Set Piece Review · July 13, 2026
Why Do We Keep Conceding From Crosses?
Crossing goals conceded trace to wide defense, box marking, and aerial duels.
The scenario
Goals from open-play crosses keep hurting you.
A scoreline never explains itself. A post-match review exists to find the specific mechanism behind the result so the next week of training addresses the real problem, not the emotion of the loss.
The most likely reason
Conceding from crosses comes from failing to stop the cross wide, poor box marking, and losing key aerial duels at the back post.
Naming the mechanism precisely is what separates a useful review from a vague one. "We were poor" is not actionable; a specific failure mode is.
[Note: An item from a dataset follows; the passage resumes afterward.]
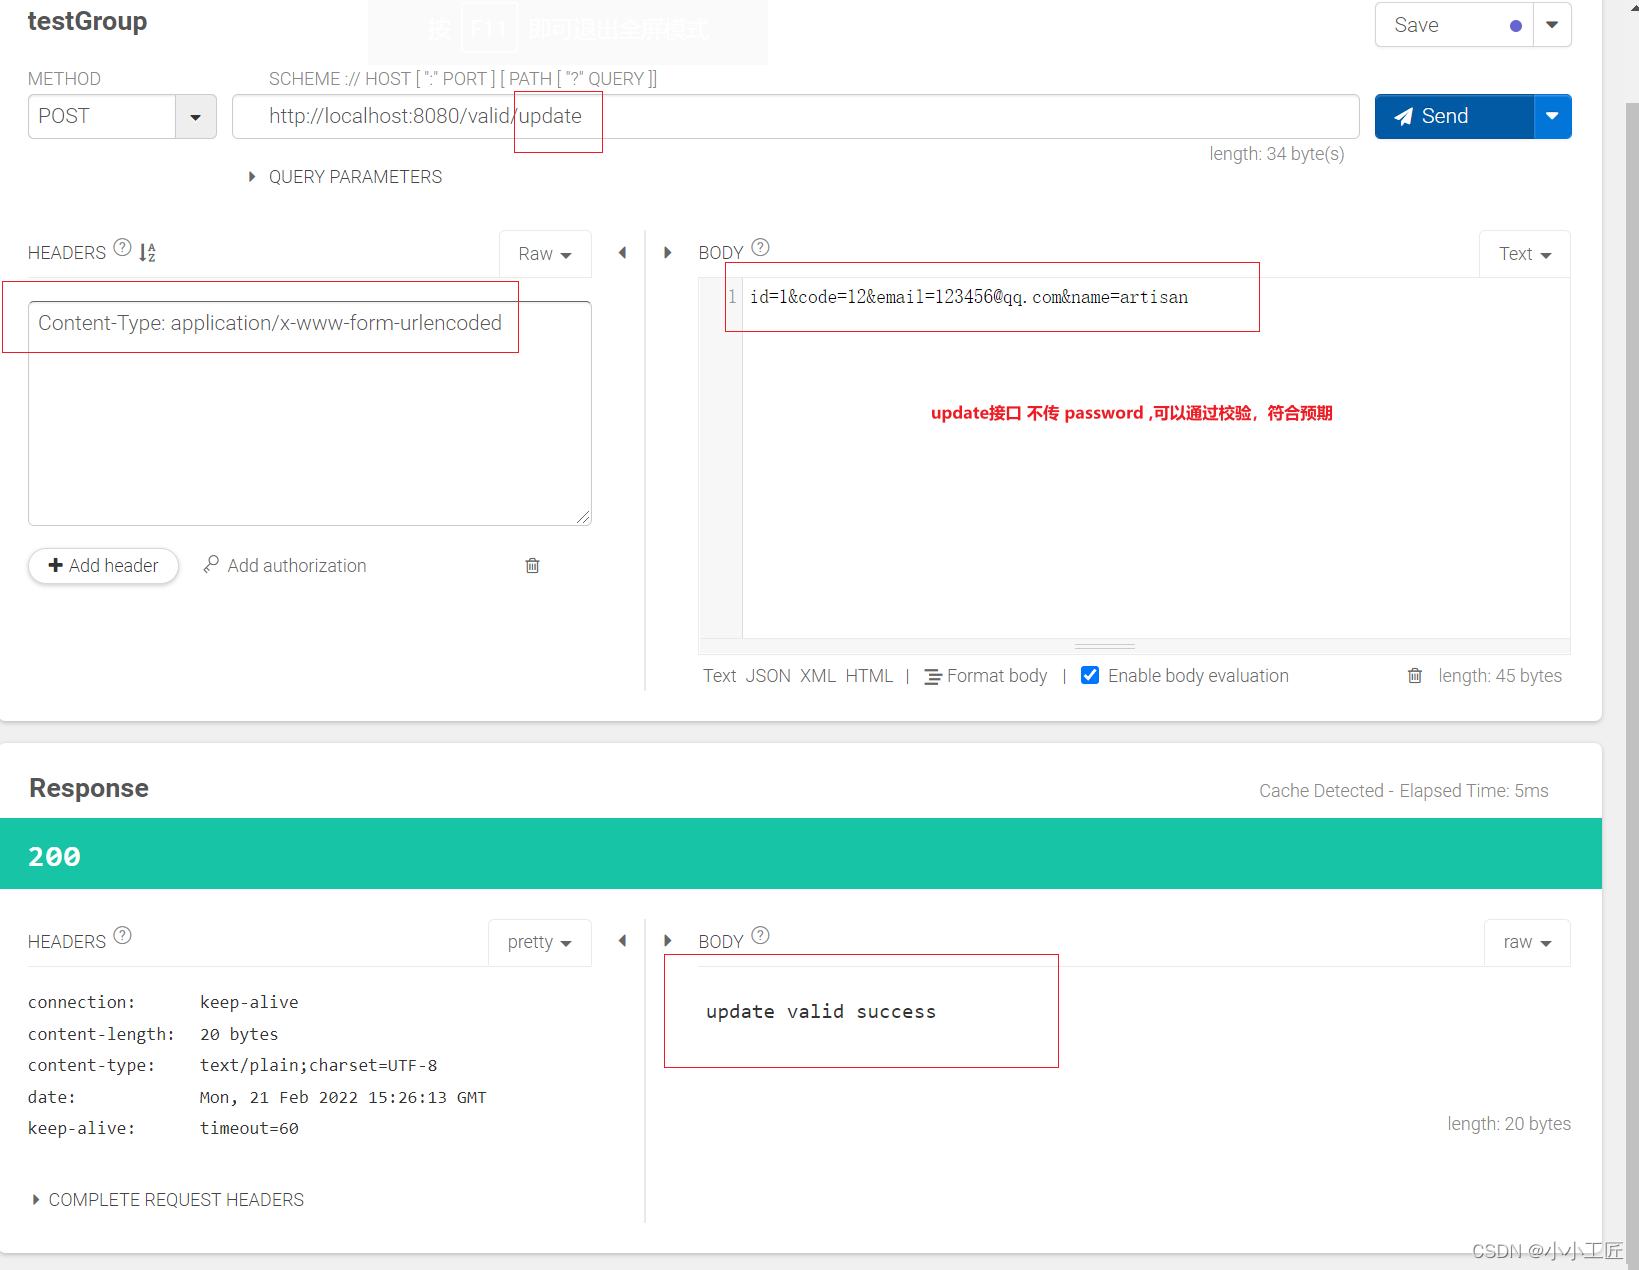Click into the request URL field
1639x1270 pixels.
click(900, 117)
What to log while it is fresh
Log where crosses came from, box marking scheme, and who lost the aerial duel.
Coaching observations captured immediately after the match are the most valuable input. Memory fades and narratives harden within a day.
How Tactmark solves it after the match
The fix is wide pressure to stop crosses plus box-defense organization.
Tactmark turns match evidence, coaching observations, and historical patterns into structured post-match intelligence and training priorities.
Watch for the pattern
A recurring cross-concession pattern is highly coachable.
One match is a data point. The same finding across several reports is a pattern, and patterns are what change training priorities. Tactmark compares a team’s recent reports so recurring issues surface instead of being reviewed in isolation.
From "we lost" to a training priority
Tactmark helps staff move from "we lost" to a specific, evidence-based reason and a training response before the next fixture.
Every review should end with a small number of clear, evidence-based priorities staff can act on before the next fixture.